GOAL OF THE EXERCISE >>
All of the lines below should be output exactly as shown.

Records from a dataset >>

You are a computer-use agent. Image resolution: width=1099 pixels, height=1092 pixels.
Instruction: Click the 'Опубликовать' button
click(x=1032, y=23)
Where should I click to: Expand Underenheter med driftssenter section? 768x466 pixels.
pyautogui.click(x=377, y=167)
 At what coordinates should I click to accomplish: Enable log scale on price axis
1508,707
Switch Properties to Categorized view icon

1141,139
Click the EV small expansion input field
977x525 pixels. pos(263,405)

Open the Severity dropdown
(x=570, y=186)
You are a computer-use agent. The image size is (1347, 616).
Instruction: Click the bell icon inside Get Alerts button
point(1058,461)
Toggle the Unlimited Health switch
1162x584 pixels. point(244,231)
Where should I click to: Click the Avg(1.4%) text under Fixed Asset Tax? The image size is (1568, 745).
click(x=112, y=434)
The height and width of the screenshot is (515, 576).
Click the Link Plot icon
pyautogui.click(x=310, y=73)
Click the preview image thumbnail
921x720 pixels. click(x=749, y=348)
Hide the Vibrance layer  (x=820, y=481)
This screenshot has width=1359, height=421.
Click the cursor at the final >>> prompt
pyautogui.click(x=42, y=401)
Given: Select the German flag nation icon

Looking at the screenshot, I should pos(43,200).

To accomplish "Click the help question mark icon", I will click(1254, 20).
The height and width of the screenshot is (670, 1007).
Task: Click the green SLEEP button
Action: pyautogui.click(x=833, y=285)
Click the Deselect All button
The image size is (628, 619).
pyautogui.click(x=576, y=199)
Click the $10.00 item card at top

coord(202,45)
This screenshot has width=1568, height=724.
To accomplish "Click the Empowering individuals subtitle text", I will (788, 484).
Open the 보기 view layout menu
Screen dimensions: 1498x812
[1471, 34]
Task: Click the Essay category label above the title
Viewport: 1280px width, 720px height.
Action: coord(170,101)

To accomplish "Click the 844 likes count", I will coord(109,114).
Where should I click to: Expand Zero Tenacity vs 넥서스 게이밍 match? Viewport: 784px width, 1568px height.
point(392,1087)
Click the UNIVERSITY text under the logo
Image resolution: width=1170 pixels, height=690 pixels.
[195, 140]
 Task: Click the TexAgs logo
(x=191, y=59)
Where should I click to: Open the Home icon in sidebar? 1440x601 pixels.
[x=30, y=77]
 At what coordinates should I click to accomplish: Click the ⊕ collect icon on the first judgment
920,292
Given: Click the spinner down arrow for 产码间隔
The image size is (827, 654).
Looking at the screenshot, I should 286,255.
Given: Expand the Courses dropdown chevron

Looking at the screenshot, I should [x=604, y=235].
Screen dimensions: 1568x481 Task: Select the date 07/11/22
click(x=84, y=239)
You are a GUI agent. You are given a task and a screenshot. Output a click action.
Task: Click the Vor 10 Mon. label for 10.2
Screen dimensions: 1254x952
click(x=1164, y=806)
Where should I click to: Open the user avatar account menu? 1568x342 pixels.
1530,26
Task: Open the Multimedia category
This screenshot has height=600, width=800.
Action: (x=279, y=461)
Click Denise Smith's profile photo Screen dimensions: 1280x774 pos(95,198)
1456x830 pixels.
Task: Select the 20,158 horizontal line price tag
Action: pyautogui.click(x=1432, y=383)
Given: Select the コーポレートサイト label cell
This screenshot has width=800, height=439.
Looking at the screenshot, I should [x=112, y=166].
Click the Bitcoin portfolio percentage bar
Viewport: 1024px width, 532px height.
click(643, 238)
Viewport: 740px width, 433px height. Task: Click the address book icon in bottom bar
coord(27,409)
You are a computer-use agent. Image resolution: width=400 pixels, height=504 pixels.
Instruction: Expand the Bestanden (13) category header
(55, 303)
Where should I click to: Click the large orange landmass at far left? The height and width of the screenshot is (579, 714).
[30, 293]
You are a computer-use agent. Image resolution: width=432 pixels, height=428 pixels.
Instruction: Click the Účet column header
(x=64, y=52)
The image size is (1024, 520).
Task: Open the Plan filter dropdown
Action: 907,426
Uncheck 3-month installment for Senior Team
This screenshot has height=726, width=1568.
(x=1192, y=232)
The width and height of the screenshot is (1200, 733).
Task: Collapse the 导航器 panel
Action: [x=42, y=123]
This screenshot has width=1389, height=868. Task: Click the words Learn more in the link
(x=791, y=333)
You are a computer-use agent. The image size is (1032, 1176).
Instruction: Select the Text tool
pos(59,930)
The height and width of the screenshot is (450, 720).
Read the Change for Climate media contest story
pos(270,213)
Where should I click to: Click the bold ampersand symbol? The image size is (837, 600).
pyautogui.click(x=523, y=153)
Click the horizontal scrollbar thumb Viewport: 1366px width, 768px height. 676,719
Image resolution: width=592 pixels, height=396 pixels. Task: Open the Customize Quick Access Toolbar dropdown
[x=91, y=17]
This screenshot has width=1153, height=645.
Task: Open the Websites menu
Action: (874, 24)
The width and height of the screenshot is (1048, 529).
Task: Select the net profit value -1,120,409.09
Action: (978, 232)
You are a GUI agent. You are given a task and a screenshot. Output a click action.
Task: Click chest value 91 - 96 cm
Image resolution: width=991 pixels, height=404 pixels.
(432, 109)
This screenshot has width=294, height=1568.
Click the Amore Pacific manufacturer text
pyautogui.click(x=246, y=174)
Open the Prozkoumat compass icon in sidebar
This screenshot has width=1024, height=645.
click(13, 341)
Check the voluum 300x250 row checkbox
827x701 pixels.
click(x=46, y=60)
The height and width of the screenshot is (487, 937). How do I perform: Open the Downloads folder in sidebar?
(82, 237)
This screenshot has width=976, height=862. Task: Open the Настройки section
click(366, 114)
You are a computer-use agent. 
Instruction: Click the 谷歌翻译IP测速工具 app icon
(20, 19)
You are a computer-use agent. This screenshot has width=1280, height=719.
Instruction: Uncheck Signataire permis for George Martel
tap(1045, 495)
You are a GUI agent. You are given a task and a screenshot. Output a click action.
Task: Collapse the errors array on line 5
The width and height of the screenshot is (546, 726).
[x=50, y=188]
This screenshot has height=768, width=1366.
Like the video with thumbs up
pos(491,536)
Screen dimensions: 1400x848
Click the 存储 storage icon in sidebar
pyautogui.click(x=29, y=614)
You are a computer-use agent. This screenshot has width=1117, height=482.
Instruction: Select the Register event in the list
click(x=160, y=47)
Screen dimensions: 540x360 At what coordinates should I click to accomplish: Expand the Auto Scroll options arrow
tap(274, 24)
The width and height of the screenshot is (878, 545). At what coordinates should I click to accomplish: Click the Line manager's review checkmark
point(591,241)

RESULT OF THIS TASK >>
You are a computer-use agent. Image resolution: width=1099 pixels, height=1092 pixels.
Instruction: Click the 'Опубликовать' button
click(x=1032, y=23)
Where should I click to: Expand Underenheter med driftssenter section? 768x466 pixels.
pyautogui.click(x=377, y=167)
 At what coordinates should I click to accomplish: Enable log scale on price axis
1508,707
Switch Properties to Categorized view icon

1141,139
Click the EV small expansion input field
977x525 pixels. pos(263,405)

Open the Severity dropdown
(x=570, y=186)
You are a computer-use agent. The image size is (1347, 616).
Instruction: Click the bell icon inside Get Alerts button
point(1058,461)
Toggle the Unlimited Health switch
1162x584 pixels. point(244,231)
Where should I click to: Click the Avg(1.4%) text under Fixed Asset Tax? The image size is (1568, 745).
click(x=112, y=434)
The height and width of the screenshot is (515, 576).
Click the Link Plot icon
pyautogui.click(x=310, y=73)
Click the preview image thumbnail
921x720 pixels. click(x=749, y=348)
Hide the Vibrance layer  (x=820, y=481)
This screenshot has width=1359, height=421.
Click the cursor at the final >>> prompt
pyautogui.click(x=42, y=401)
Given: Select the German flag nation icon

Looking at the screenshot, I should pos(43,200).

To accomplish "Click the help question mark icon", I will click(1254, 20).
The height and width of the screenshot is (670, 1007).
Task: Click the green SLEEP button
Action: pyautogui.click(x=833, y=285)
Click the Deselect All button
The image size is (628, 619).
pyautogui.click(x=576, y=199)
Click the $10.00 item card at top

coord(202,45)
This screenshot has width=1568, height=724.
To accomplish "Click the Empowering individuals subtitle text", I will (788, 484).
Open the 보기 view layout menu
Screen dimensions: 1498x812
[1471, 34]
Task: Click the Essay category label above the title
Viewport: 1280px width, 720px height.
Action: coord(170,101)

To accomplish "Click the 844 likes count", I will coord(109,114).
Where should I click to: Expand Zero Tenacity vs 넥서스 게이밍 match? Viewport: 784px width, 1568px height.
point(392,1087)
Click the UNIVERSITY text under the logo
Image resolution: width=1170 pixels, height=690 pixels.
[195, 140]
 Task: Click the TexAgs logo
(x=191, y=59)
Where should I click to: Open the Home icon in sidebar? 1440x601 pixels.
[x=30, y=77]
 At what coordinates should I click to accomplish: Click the ⊕ collect icon on the first judgment
920,292
Given: Click the spinner down arrow for 产码间隔
The image size is (827, 654).
Looking at the screenshot, I should 286,255.
Given: Expand the Courses dropdown chevron

Looking at the screenshot, I should [x=604, y=235].
Screen dimensions: 1568x481 Task: Select the date 07/11/22
click(x=84, y=239)
You are a GUI agent. You are given a task and a screenshot. Output a click action.
Task: Click the Vor 10 Mon. label for 10.2
Screen dimensions: 1254x952
click(x=1164, y=806)
Where should I click to: Open the user avatar account menu? 1568x342 pixels.
1530,26
Task: Open the Multimedia category
This screenshot has height=600, width=800.
Action: (x=279, y=461)
Click Denise Smith's profile photo Screen dimensions: 1280x774 pos(95,198)
1456x830 pixels.
Task: Select the 20,158 horizontal line price tag
Action: pyautogui.click(x=1432, y=383)
Given: Select the コーポレートサイト label cell
This screenshot has width=800, height=439.
Looking at the screenshot, I should [x=112, y=166].
Click the Bitcoin portfolio percentage bar
Viewport: 1024px width, 532px height.
click(643, 238)
Viewport: 740px width, 433px height. Task: Click the address book icon in bottom bar
coord(27,409)
You are a computer-use agent. Image resolution: width=400 pixels, height=504 pixels.
Instruction: Expand the Bestanden (13) category header
(55, 303)
Where should I click to: Click the large orange landmass at far left? The height and width of the screenshot is (579, 714).
[30, 293]
You are a computer-use agent. Image resolution: width=432 pixels, height=428 pixels.
Instruction: Click the Účet column header
(x=64, y=52)
The image size is (1024, 520).
Task: Open the Plan filter dropdown
Action: 907,426
Uncheck 3-month installment for Senior Team
This screenshot has height=726, width=1568.
(x=1192, y=232)
The width and height of the screenshot is (1200, 733).
Task: Collapse the 导航器 panel
Action: [x=42, y=123]
This screenshot has width=1389, height=868. Task: Click the words Learn more in the link
(x=791, y=333)
You are a computer-use agent. The image size is (1032, 1176).
Instruction: Select the Text tool
pos(59,930)
The height and width of the screenshot is (450, 720).
Read the Change for Climate media contest story
pos(270,213)
Where should I click to: Click the bold ampersand symbol? The image size is (837, 600).
pyautogui.click(x=523, y=153)
Click the horizontal scrollbar thumb Viewport: 1366px width, 768px height. 676,719
Image resolution: width=592 pixels, height=396 pixels. Task: Open the Customize Quick Access Toolbar dropdown
[x=91, y=17]
This screenshot has width=1153, height=645.
Task: Open the Websites menu
Action: (874, 24)
The width and height of the screenshot is (1048, 529).
Task: Select the net profit value -1,120,409.09
Action: (978, 232)
You are a GUI agent. You are given a task and a screenshot. Output a click action.
Task: Click chest value 91 - 96 cm
Image resolution: width=991 pixels, height=404 pixels.
(432, 109)
This screenshot has width=294, height=1568.
Click the Amore Pacific manufacturer text
pyautogui.click(x=246, y=174)
Open the Prozkoumat compass icon in sidebar
This screenshot has width=1024, height=645.
click(13, 341)
Check the voluum 300x250 row checkbox
827x701 pixels.
click(x=46, y=60)
The height and width of the screenshot is (487, 937). How do I perform: Open the Downloads folder in sidebar?
(82, 237)
This screenshot has width=976, height=862. Task: Open the Настройки section
click(366, 114)
You are a computer-use agent. 
Instruction: Click the 谷歌翻译IP测速工具 app icon
(20, 19)
You are a computer-use agent. This screenshot has width=1280, height=719.
Instruction: Uncheck Signataire permis for George Martel
tap(1045, 495)
You are a GUI agent. You are given a task and a screenshot. Output a click action.
Task: Collapse the errors array on line 5
The width and height of the screenshot is (546, 726).
[x=50, y=188]
This screenshot has height=768, width=1366.
Like the video with thumbs up
pos(491,536)
Screen dimensions: 1400x848
Click the 存储 storage icon in sidebar
pyautogui.click(x=29, y=614)
You are a computer-use agent. This screenshot has width=1117, height=482.
Instruction: Select the Register event in the list
click(x=160, y=47)
Screen dimensions: 540x360 At what coordinates should I click to accomplish: Expand the Auto Scroll options arrow
tap(274, 24)
The width and height of the screenshot is (878, 545). At what coordinates should I click to accomplish: Click the Line manager's review checkmark
point(591,241)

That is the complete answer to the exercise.